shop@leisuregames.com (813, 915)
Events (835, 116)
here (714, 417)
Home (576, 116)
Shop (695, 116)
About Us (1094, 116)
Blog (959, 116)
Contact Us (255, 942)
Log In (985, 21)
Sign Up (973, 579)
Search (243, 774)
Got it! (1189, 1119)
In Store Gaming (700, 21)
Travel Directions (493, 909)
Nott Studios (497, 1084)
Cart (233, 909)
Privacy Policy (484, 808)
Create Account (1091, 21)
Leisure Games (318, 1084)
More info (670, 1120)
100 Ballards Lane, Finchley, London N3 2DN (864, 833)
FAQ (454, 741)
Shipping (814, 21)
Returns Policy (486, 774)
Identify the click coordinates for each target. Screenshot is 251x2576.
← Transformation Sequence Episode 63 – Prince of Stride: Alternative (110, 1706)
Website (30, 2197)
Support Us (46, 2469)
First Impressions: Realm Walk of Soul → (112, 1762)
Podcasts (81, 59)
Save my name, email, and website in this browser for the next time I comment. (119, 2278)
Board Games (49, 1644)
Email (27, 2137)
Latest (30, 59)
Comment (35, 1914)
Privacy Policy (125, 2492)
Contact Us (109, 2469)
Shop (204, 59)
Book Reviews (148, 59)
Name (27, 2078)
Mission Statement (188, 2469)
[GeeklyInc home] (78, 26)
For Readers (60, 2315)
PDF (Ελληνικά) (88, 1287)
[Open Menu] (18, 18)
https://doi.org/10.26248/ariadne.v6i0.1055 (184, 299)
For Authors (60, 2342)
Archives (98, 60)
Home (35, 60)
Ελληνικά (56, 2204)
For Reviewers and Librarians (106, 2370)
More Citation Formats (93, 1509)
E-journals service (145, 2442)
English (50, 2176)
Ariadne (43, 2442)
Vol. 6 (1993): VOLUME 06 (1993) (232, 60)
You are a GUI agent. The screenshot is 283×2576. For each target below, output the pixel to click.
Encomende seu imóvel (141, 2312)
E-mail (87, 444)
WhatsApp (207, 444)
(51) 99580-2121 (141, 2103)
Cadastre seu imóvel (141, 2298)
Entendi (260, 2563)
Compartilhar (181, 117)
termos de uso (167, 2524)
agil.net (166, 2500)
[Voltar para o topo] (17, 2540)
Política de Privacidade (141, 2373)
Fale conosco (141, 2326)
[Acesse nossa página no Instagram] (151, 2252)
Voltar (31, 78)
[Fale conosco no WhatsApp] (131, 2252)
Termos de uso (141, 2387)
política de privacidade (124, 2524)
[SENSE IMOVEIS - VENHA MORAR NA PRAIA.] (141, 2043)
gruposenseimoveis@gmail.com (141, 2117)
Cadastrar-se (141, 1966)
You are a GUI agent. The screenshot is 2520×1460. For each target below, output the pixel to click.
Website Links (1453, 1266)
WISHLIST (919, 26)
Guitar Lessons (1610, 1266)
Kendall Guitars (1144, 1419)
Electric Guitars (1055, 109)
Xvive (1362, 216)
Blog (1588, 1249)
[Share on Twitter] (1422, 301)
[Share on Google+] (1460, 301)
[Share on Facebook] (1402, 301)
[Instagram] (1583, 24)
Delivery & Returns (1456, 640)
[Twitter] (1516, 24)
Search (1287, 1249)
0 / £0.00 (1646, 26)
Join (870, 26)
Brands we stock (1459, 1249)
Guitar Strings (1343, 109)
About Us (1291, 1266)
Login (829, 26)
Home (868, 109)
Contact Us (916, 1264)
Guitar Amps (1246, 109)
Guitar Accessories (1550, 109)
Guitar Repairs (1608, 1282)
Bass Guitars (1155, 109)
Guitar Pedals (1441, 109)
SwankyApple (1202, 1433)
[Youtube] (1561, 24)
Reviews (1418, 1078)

ACTIVITY: Nothing but the lines from the top of the records down to the line with "More Citation Formats (93, 1509)" belongs in the answer; repeat them exactly.

RESPONSE AREA:
shop@leisuregames.com (813, 915)
Events (835, 116)
here (714, 417)
Home (576, 116)
Shop (695, 116)
About Us (1094, 116)
Blog (959, 116)
Contact Us (255, 942)
Log In (985, 21)
Sign Up (973, 579)
Search (243, 774)
Got it! (1189, 1119)
In Store Gaming (700, 21)
Travel Directions (493, 909)
Nott Studios (497, 1084)
Cart (233, 909)
Privacy Policy (484, 808)
Create Account (1091, 21)
Leisure Games (318, 1084)
More info (670, 1120)
100 Ballards Lane, Finchley, London N3 2DN (864, 833)
FAQ (454, 741)
Shipping (814, 21)
Returns Policy (486, 774)
Identify the click coordinates for each target. Screenshot is 251x2576.
← Transformation Sequence Episode 63 – Prince of Stride: Alternative (110, 1706)
Website (30, 2197)
Support Us (46, 2469)
First Impressions: Realm Walk of Soul → (112, 1762)
Podcasts (81, 59)
Save my name, email, and website in this browser for the next time I comment. (119, 2278)
Board Games (49, 1644)
Email (27, 2137)
Latest (30, 59)
Comment (35, 1914)
Privacy Policy (125, 2492)
Contact Us (109, 2469)
Shop (204, 59)
Book Reviews (148, 59)
Name (27, 2078)
Mission Statement (188, 2469)
[GeeklyInc home] (78, 26)
For Readers (60, 2315)
PDF (Ελληνικά) (88, 1287)
[Open Menu] (18, 18)
https://doi.org/10.26248/ariadne.v6i0.1055 (184, 299)
For Authors (60, 2342)
Archives (98, 60)
Home (35, 60)
Ελληνικά (56, 2204)
For Reviewers and Librarians (106, 2370)
More Citation Formats (93, 1509)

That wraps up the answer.